For those of you who want to try creating images by hand, a word about technique. When using an ink pen, the ink tends to blot — and if you drag the pen along a ruler, you might get end up with a smear of ink. So keep a napkin or paper towel handy, and wipe the tip of your pen on the paper towel after drawing each line. It’ll save you a lot of grief.

Despite the relatively simple method of drawing envelopes of lines, there is ample room for creativity. Here is a computer-generated version of a drawing dated December 24, 1986. It’s another of my favorites, and I love the effect of bright color against black.

Day020Twist

There’s no reason to stop at purely geometrical designs, either. Here is an abstract half-face of a tiger, created with a simulated graph paper background.

Day020Tiger

And then there’s polar graph paper! When you wanted a graph, well, you just drew it — there was no graphing calculator/computer to do it for you. So you had graph paper handy. Below is a design I created just for this post, based on some older sketches.

Day020env7

Here’s another image based on a sketch made on polar graph paper.

Items from a data source.
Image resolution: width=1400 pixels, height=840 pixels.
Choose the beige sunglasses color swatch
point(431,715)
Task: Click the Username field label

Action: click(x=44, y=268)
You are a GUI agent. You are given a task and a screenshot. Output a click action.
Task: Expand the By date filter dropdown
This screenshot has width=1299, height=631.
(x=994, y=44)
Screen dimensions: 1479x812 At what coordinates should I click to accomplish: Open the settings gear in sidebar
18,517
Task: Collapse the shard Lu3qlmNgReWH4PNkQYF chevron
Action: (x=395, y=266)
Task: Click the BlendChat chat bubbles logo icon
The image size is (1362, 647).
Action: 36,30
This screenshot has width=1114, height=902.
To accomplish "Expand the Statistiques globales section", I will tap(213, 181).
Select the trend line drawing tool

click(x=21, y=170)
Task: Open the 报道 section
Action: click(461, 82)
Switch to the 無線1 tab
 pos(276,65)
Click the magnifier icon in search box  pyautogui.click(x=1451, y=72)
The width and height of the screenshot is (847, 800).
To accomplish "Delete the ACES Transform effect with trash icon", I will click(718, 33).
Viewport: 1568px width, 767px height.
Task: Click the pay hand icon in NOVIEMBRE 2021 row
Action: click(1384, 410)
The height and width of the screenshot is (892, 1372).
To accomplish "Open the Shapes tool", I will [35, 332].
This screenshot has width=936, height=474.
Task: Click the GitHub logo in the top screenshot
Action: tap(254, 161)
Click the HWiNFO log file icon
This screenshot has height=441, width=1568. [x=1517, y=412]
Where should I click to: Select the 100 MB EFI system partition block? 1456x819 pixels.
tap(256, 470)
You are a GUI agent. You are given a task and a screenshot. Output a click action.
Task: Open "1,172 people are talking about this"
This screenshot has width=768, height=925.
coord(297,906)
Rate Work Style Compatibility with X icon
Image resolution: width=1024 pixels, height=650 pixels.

EXERCISE TASK.
Copy the whole passage on drawing line designs by hand, word for word.

FINAL ANSWER.
For those of you who want to try creating images by hand, a word about technique. When using an ink pen, the ink tends to blot — and if you drag the pen along a ruler, you might get end up with a smear of ink. So keep a napkin or paper towel handy, and wipe the tip of your pen on the paper towel after drawing each line. It’ll save you a lot of grief.

Despite the relatively simple method of drawing envelopes of lines, there is ample room for creativity. Here is a computer-generated version of a drawing dated December 24, 1986. It’s another of my favorites, and I love the effect of bright color against black.

Day020Twist

There’s no reason to stop at purely geometrical designs, either. Here is an abstract half-face of a tiger, created with a simulated graph paper background.

Day020Tiger

And then there’s polar graph paper! When you wanted a graph, well, you just drew it — there was no graphing calculator/computer to do it for you. So you had graph paper handy. Below is a design I created just for this post, based on some older sketches.

Day020env7

Here’s another image based on a sketch made on polar graph paper.